Saved entries
◆ ◆ ◆ ◆ ◆
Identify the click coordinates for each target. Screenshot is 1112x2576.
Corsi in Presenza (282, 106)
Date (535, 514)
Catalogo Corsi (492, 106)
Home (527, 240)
◆ ◆ ◆ ◆ ◆
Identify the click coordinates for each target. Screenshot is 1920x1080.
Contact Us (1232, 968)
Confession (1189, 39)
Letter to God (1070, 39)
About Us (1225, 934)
◆ ◆ ◆ ◆ ◆
Exercise instructions ::
Using the data above, copy each line that contains "Screenshot".

Result ::
Identify the click coordinates for each target. Screenshot is 1112x2576.
Identify the click coordinates for each target. Screenshot is 1920x1080.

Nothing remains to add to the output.